The process where we assess opportunities is as follows:
- We analyze and assess prospects who meet the characteristics we find most appealing, where the opportunities are large and have long runways.
- Prospects are generally under the radar of large brand name financial entities.
- We do not typically get involved in operations, we do seek to be “friends of the operators” where our opportunity and success is directly tied to theirs. This contrasts with traditional finance companies that generally get their fees and returns regardless of success of the companies they advise.
- We help clients assess viable, alternative ways to access liquid capital markets and listings on national exchanges, both in US and in Europe. We have a wealth of experience here, though we historically only do it as principal owners in companies where we have an ownership stake. As such, we act as co-principal owners, not bankers, albeit with a financial core competency.
- We have, as owners, been involved with traditional IPO’s in both the US and overseas. We often recommend that companies consider using nontraditional and alternative paths to the public listed markets. We find they are more efficient, certain and less susceptible, if not immune, than the binary nature of traditional IPO’s.
- We show client’s other paths to more attractive valuations whereby they, as the key operators, can continue with the development and advancement of their companies with better access to capital. Traditional prospects are often convinced that the only avenue for liquidity to their shares involves having to sell their companies to small Private Equity groups — regardless of whether they really want to sell, and at essentially quite low, often vulture-like valuations.
- We focus on the long-term and must believe our partner operator/owners share that focus. Ideally, combined with positive cash flow to fund the internal needs of the company, you can outlast the vagaries of short-term oriented capital markets.
- We generally advise clients not to go public if they plan on accessing equity capital in the short-term, aside from the initial listing where they may choose to do so.

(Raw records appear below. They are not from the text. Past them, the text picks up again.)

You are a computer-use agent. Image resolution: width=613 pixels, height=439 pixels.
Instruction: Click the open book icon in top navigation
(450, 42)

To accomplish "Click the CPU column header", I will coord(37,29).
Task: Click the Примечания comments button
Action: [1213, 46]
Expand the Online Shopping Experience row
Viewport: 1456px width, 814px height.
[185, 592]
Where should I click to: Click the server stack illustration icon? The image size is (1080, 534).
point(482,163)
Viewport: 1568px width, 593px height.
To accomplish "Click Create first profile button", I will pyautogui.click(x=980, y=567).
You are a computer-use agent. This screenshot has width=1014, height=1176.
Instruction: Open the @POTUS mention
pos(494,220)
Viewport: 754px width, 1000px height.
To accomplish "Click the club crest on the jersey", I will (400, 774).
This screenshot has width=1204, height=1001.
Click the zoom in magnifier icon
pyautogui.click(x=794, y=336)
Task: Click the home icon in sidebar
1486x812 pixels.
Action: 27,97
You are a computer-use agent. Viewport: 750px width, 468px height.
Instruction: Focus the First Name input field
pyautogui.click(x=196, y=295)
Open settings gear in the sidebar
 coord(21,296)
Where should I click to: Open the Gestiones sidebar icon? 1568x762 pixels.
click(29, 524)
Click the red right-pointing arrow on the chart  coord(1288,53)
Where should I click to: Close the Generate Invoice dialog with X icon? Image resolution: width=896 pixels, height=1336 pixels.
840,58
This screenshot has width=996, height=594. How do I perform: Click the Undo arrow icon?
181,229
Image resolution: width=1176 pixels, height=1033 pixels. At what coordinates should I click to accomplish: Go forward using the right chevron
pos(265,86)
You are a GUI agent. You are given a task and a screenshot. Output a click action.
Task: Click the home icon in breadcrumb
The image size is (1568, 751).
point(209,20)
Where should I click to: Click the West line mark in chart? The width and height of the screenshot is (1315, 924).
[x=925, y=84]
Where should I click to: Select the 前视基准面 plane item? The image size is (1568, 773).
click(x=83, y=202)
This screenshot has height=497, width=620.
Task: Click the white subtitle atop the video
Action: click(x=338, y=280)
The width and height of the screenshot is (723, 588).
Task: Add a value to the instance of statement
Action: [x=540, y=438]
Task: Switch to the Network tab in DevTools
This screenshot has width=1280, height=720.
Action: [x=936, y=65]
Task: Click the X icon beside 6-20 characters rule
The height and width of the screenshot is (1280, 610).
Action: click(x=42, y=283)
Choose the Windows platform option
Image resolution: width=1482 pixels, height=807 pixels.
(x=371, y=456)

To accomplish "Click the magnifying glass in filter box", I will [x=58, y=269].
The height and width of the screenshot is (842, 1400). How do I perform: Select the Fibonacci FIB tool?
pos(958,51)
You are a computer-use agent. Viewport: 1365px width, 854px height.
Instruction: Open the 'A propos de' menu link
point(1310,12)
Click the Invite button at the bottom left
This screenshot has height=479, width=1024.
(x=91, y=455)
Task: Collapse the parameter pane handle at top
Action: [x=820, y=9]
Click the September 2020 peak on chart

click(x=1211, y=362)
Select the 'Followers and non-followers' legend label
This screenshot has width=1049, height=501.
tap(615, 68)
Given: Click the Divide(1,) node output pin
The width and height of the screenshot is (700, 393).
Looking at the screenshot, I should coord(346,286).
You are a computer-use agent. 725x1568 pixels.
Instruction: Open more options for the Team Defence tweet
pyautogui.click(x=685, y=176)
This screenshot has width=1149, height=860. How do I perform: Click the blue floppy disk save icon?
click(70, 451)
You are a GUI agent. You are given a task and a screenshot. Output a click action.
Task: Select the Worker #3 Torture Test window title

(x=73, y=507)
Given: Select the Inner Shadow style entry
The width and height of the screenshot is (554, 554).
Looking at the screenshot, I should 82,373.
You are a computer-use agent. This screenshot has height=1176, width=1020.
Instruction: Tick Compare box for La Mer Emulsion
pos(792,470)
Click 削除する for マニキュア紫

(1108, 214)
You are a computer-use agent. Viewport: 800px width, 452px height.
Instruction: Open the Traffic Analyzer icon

The biggest reason for our long-term focus here is that capital markets can be heartless in their valuations and structure if equity capital is needed. The safeguard is to live within organically generated cash flow for internal growth. Markets will reward that, if not in short-term, then they will over time as the fundamentals continue to improve. Capital markets can more effectively be accessed whereby dilution is minimized due to higher valuations. In addition, the company can then use its shares as consideration in M&A’s and grow at a faster pace, and with an efficient usage of capital markets.
- We advise clients to only do M&A’s when properly positioned, and to be quite selective. They should focus on accretive acquisitions, and only in exceptional situations should they consider straying from that ideal, as the dilution would not be worth it otherwise.